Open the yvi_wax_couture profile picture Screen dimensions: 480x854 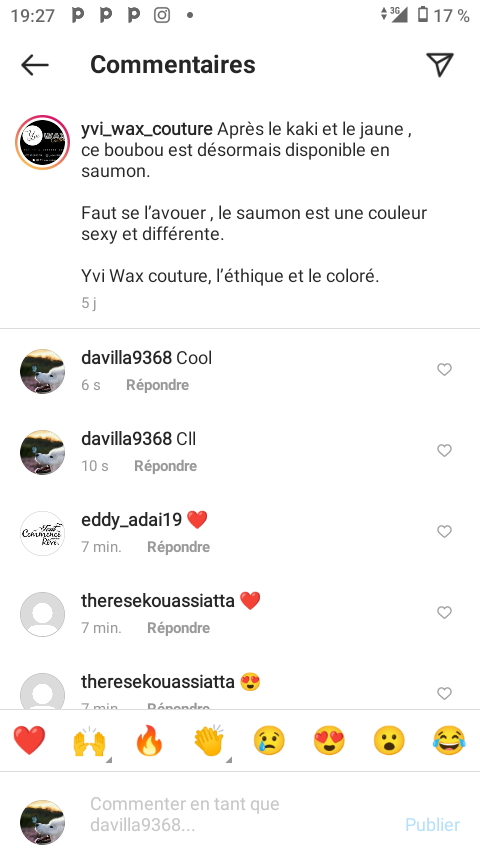point(42,143)
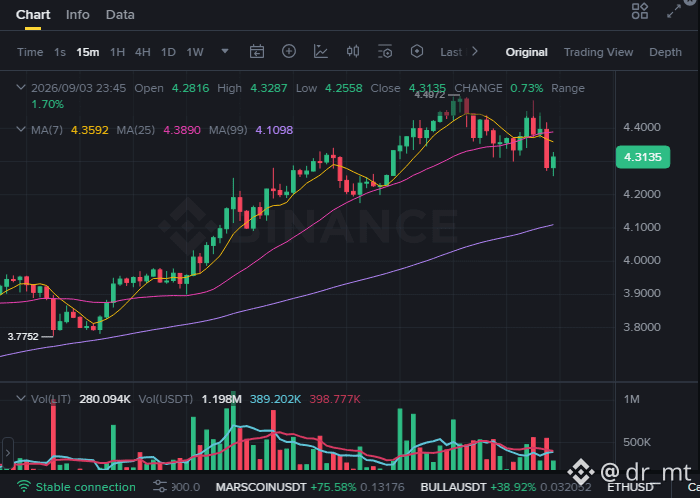Switch to the Data tab
700x498 pixels.
pyautogui.click(x=120, y=15)
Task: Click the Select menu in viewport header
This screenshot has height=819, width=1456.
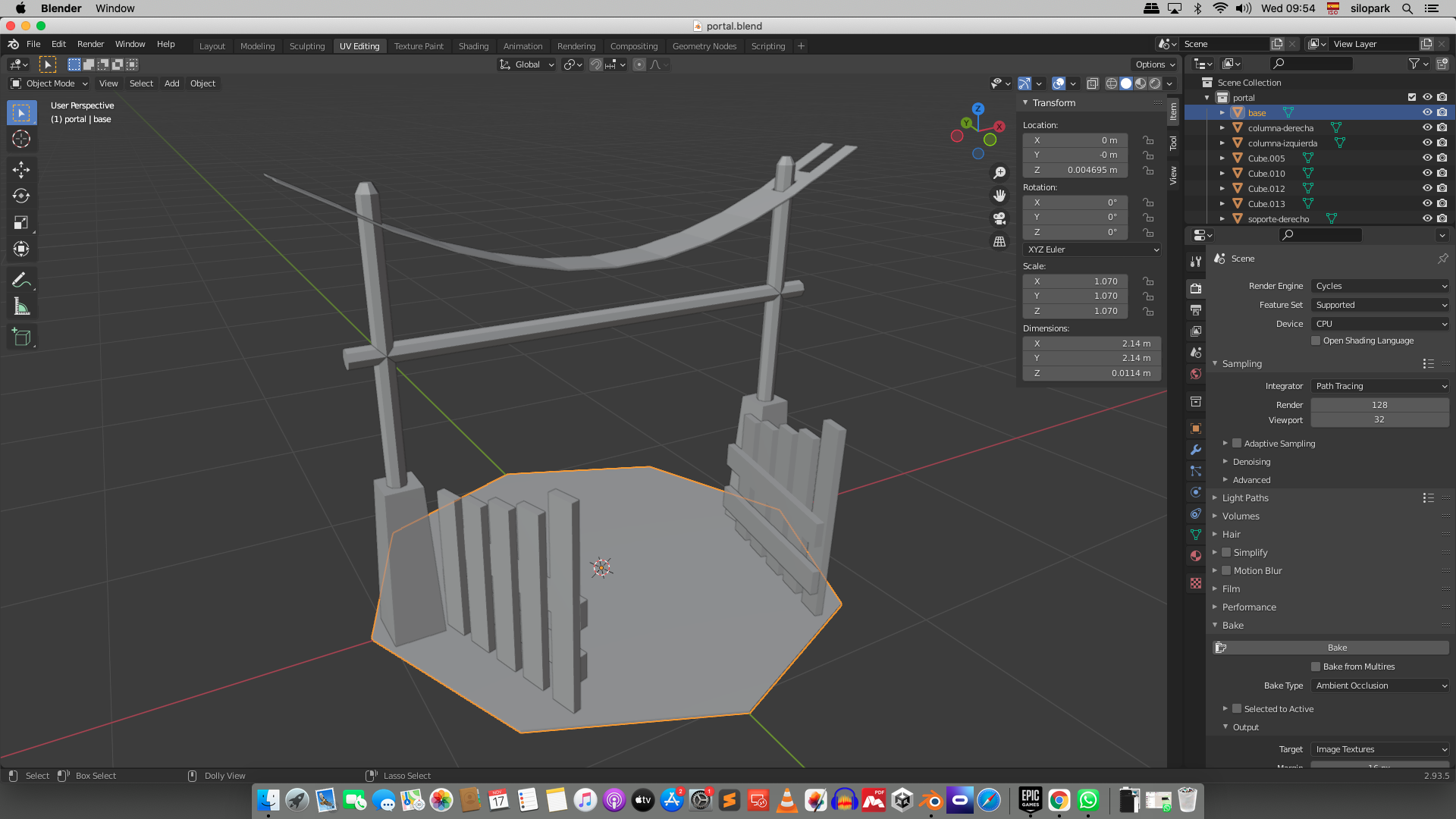Action: coord(141,83)
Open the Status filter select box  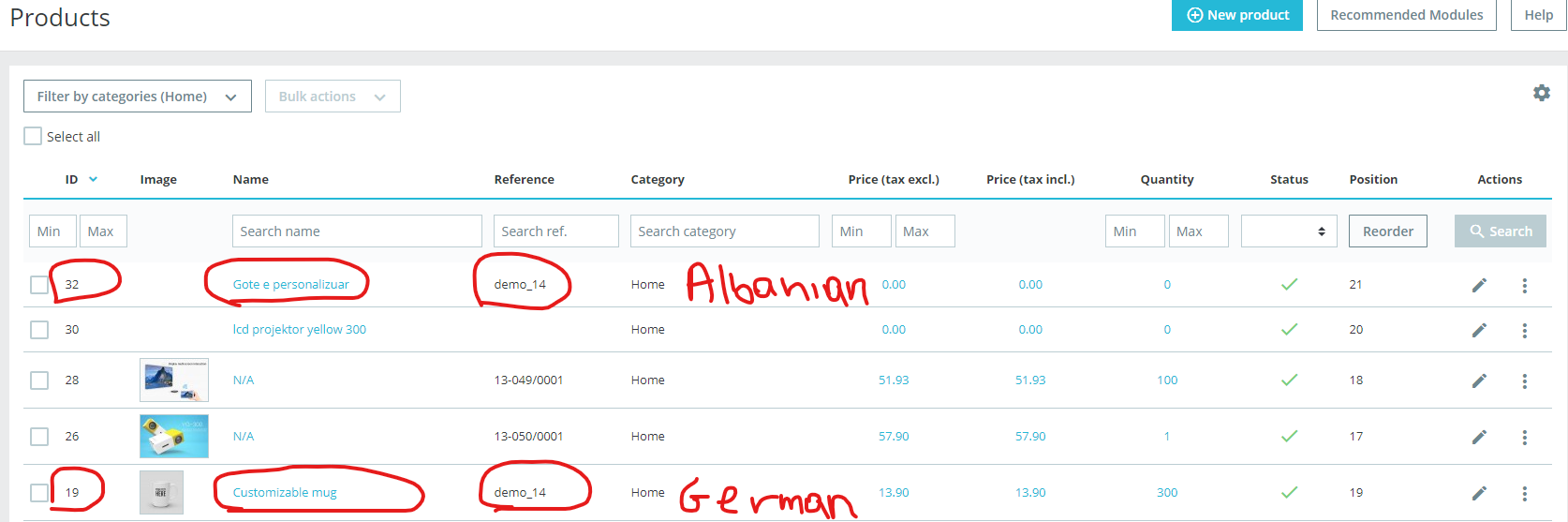1289,231
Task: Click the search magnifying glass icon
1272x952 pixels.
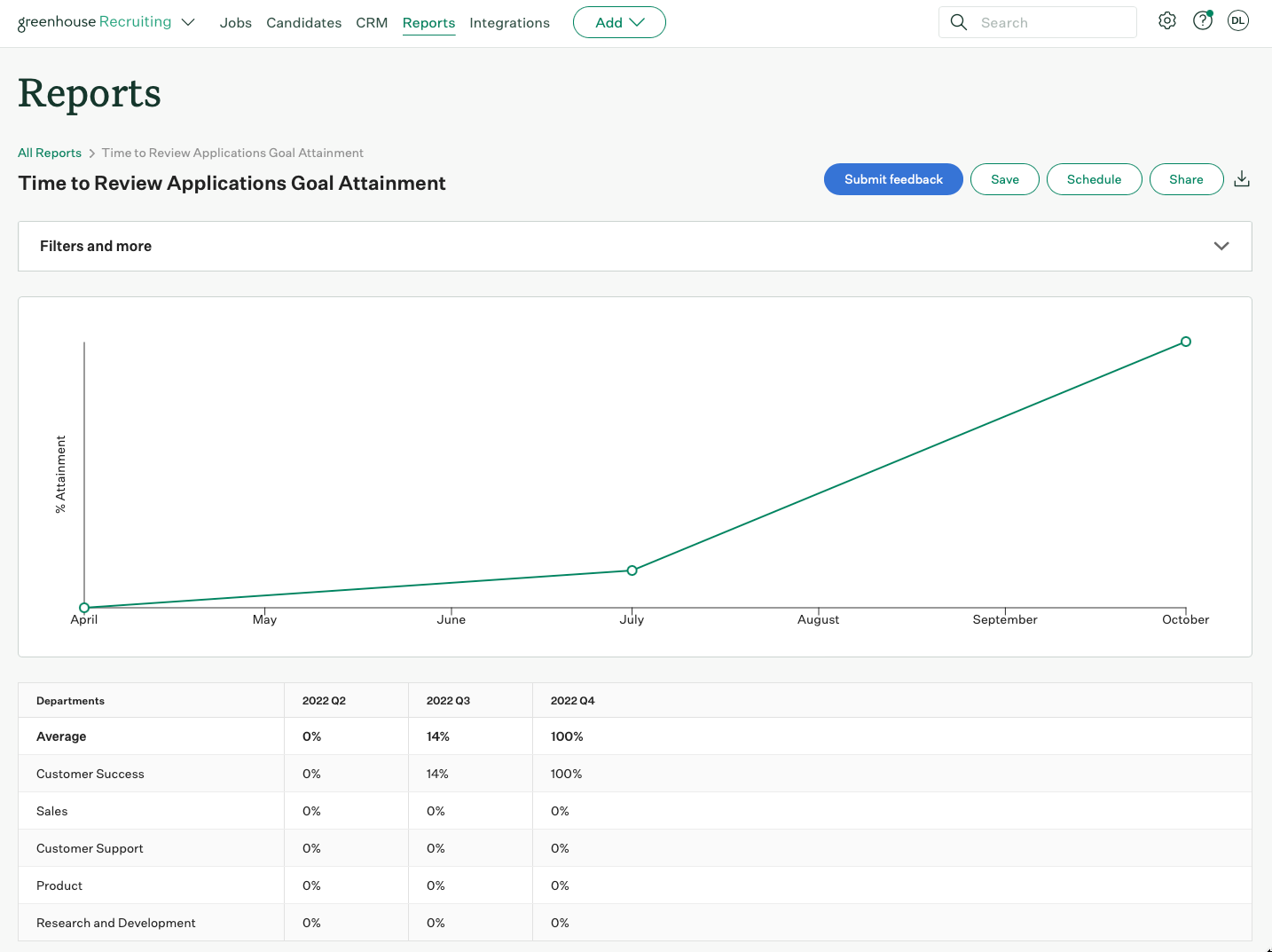Action: tap(959, 22)
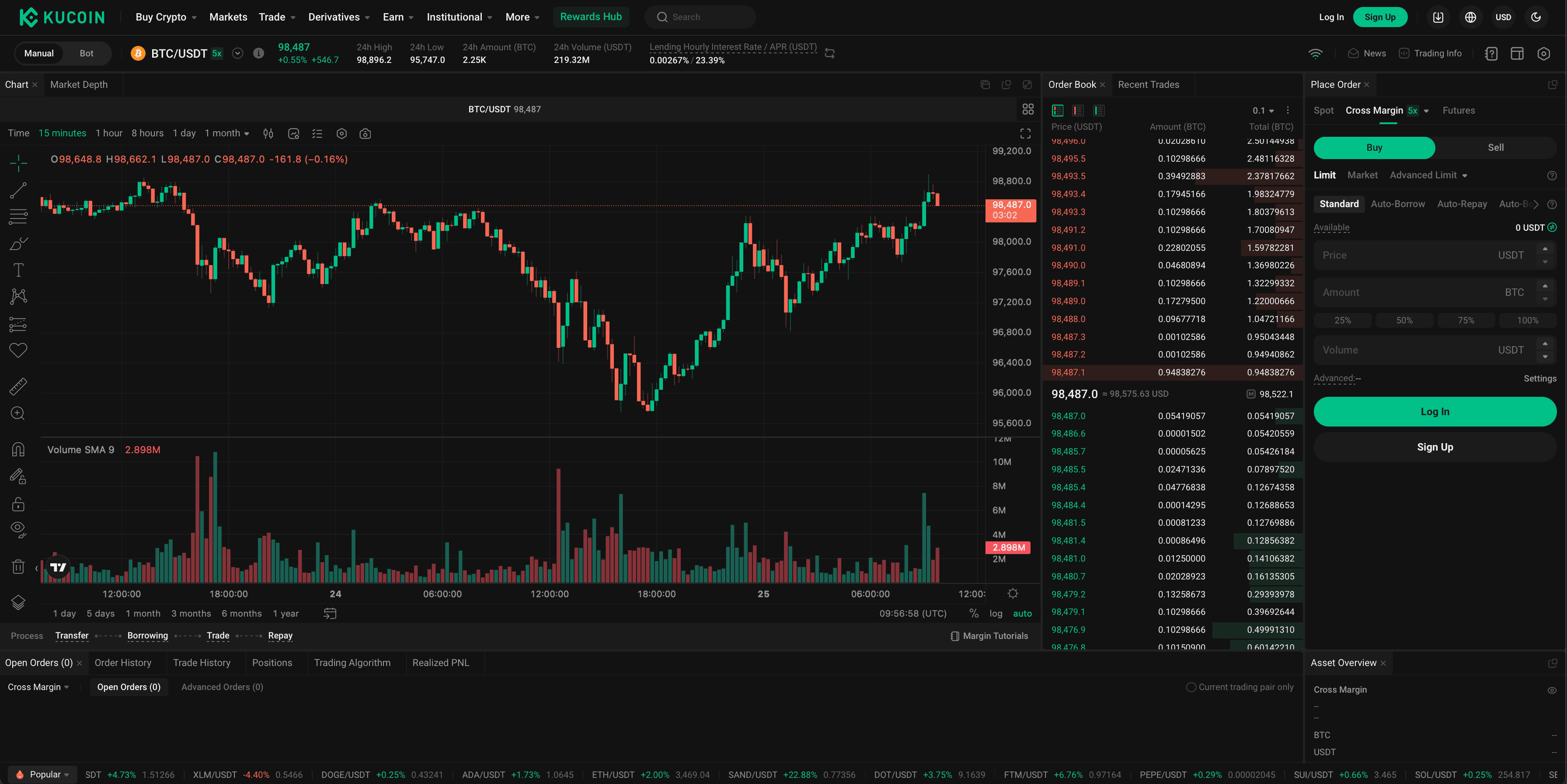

THE REQUEST = Scale the items from the line containing "Task: Click the search magnifying glass icon" down to the end of the items, repeating every line with its request and multiplying each coordinate in the answers by 1.6, rounded to whole numbers with halves going up. Give only those lines, and leave out the pictures.

THE SOLUTION =
Task: Click the search magnifying glass icon
1272x952 pixels.
Action: tap(1534, 35)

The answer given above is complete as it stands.